In the past, patient education often consisted of giving patients information that the health care professional thought necessary rather than information based on the patient’s need or desire to be better informed. Little attention was given to whether patients actually understood the information and whether they actually made changes needed. It was assumed that patients would follow instructions because the health care professional was in a position of authority. When it became clear that patients did not follow specific instructions, rather than evaluating what might have been wrong with the process or what factors may have prevented the patient from following treatment advice, health professionals sometimes labeled the patient as uncooperative or noncompliant.
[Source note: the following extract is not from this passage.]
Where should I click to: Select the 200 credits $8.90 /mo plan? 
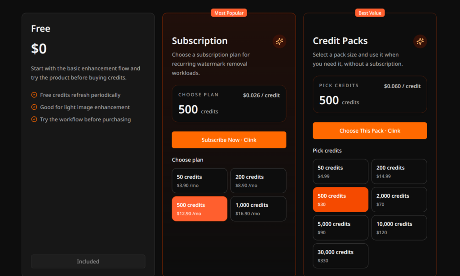point(258,181)
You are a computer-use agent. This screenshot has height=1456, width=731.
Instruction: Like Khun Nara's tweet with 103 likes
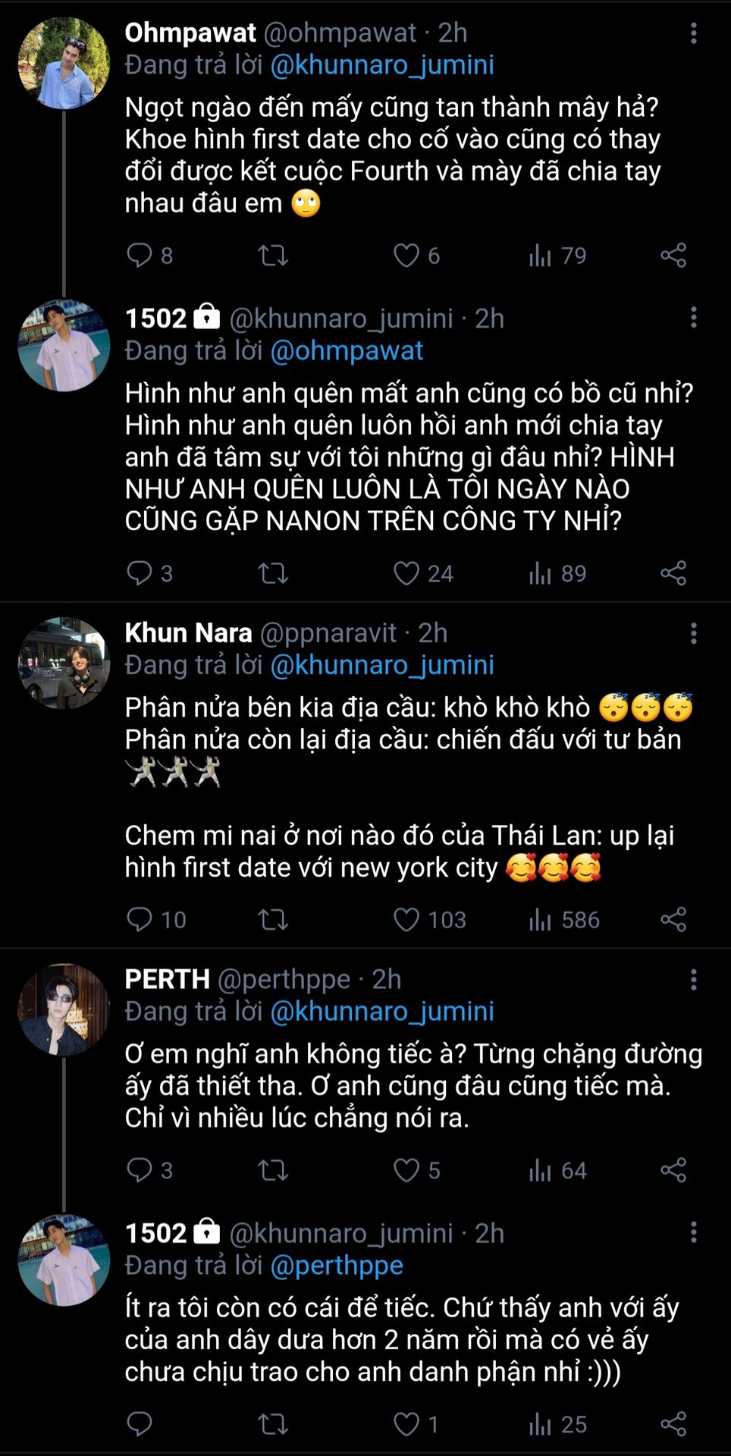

Research findings consistently demonstrate that physicians significantly overestimate what patients understand when discharged from the hospital. Physicians in one study thought that 89 percent of their just-discharged patients understood the side effects of the medications they were taking and that 95 percent knew when to resume normal activities. However, only 57 percent of the patients said they actually knew the side effects of their medications, and 58 percent knew when they could resume normal activities. Although some health care professionals in the past may have concluded that patients didn’t want to know about their diagnosis and treatment, surveys contradict this conclusion. Research has shown that 99 percent of patients want to know what the treatment will accomplish, 98 percent want to know the side effects of their treatments, and 95 percent want to know exactly what the treatment will do inside their bodies. The same surveys indicate that the majority of patients feel that deciding what is done about their medical condition should be a shared decision between the physician and the patient. Despite this evidence, many more patients feel they have too little control over their treatment than feel they have too much control.